Называя самый удобный для человека язык материнским, мы смешиваем две разные вещи: хронологию освоения человеком языков и загадочное понятие свободного владения языком. При этом происходит и более коварная подмена: создается впечатление, будто предпочитаемый нами язык – не просто язык, на котором с нами говорила мать, но и в некотором мистическом смысле мать нашей личности – язык, сделавший нас тем, что мы есть. Это не нейтральный термин: он нагружен массой идей о взаимосвязях между языком и личностью, и он обременяет нас этой ношей до тех пор, пока мы считаем, что это естественный, не вызывающий осложнений способ именования нашего лингвистического дома.
Все мы, вероятно, рождаемся со способностью и потребностью овладеть языком.
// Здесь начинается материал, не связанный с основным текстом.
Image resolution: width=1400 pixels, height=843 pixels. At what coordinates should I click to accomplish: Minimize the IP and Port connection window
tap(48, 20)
Некоторые лингвисты называют это «устройством усвоения языка», встроенным в мозг. Но при этом мы не настроены от рождения на какой-то определенный язык: в начале жизни все младенцы безъязыки. Тем не менее мы используем термин родной язык, как если бы это было не так – как будто тот язык, который мы ценой естественных, но весьма энергичных усилий усваиваем из окружающей нас в детстве среды, принадлежит нам по праву рождения, достается в наследство, служит определенным и неизменным вместилищем нашей лингвистической индивидуальности. Однако знание французского, английского или тагальского не дается нам по праву рождения, а тем более не достается в наследство: это наше личное достижение. Говорить, что вы владеете языком как родным, так же неточно и в некоторой степени так же сбивает с толку, как и называть язык материнским.
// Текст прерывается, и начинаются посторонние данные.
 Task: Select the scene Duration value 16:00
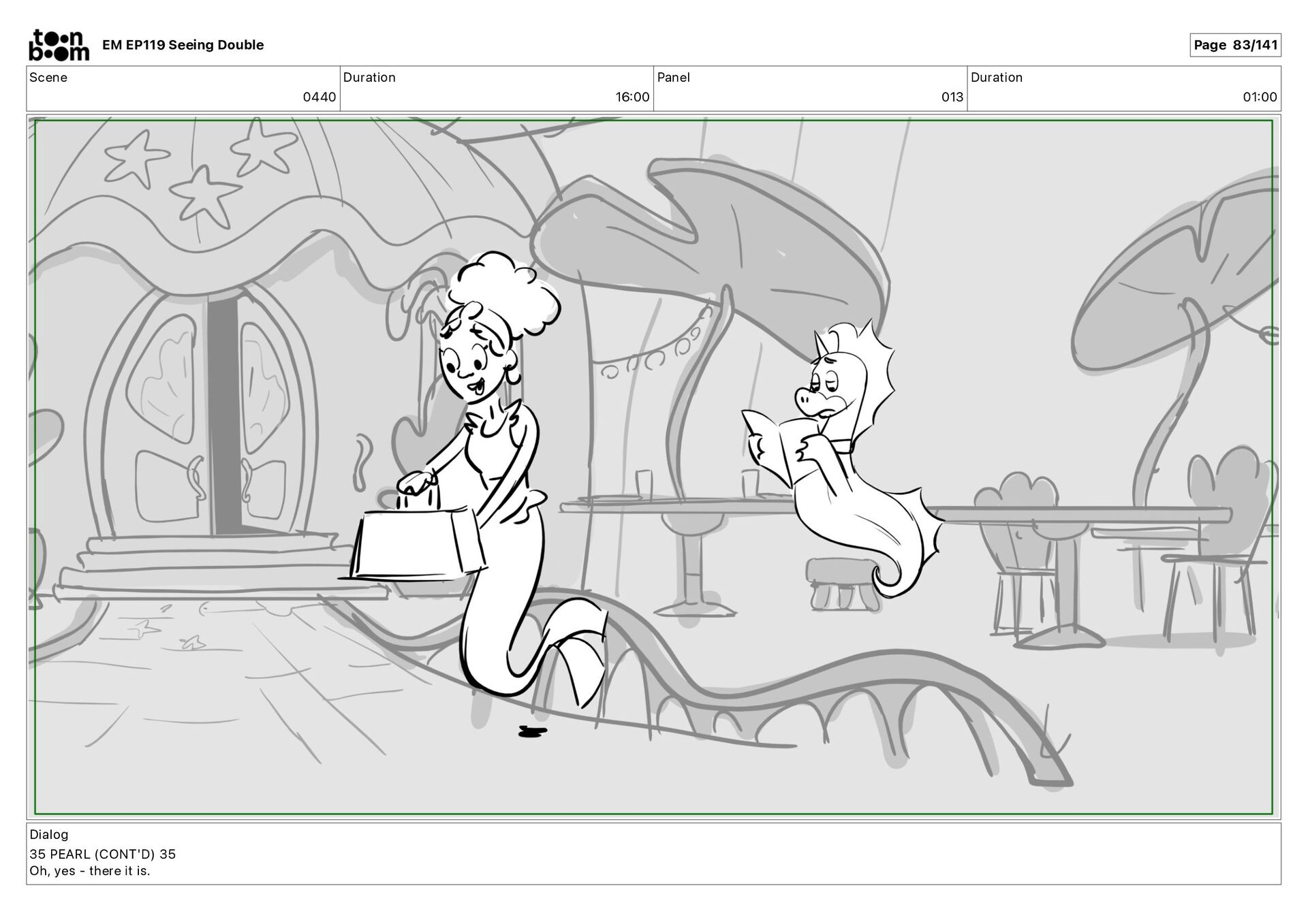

Своеобразие этих лингвистических терминов особенно бросается в глаза в британских и американских университетах, где, приглашая на работу преподавателя языка, обычно уточняют, что претендент должен владеть языком как родным или квазиродным. Что может означать квазиродной? На практике это означает очень-очень хорошо. А неявно это подразумевает, что вы можете очень хорошо знать французский, русский или арабский, даже если не владеете им по праву рождения. Однако самые очевидные следствия этой формулировки заключаются в том, что, во‐первых, существует различие между теми, кто был рожден в среде языка, и теми, кто не был, а во‐вторых, что для преподавания этого языка на высшем уровне это различие не имеет значения.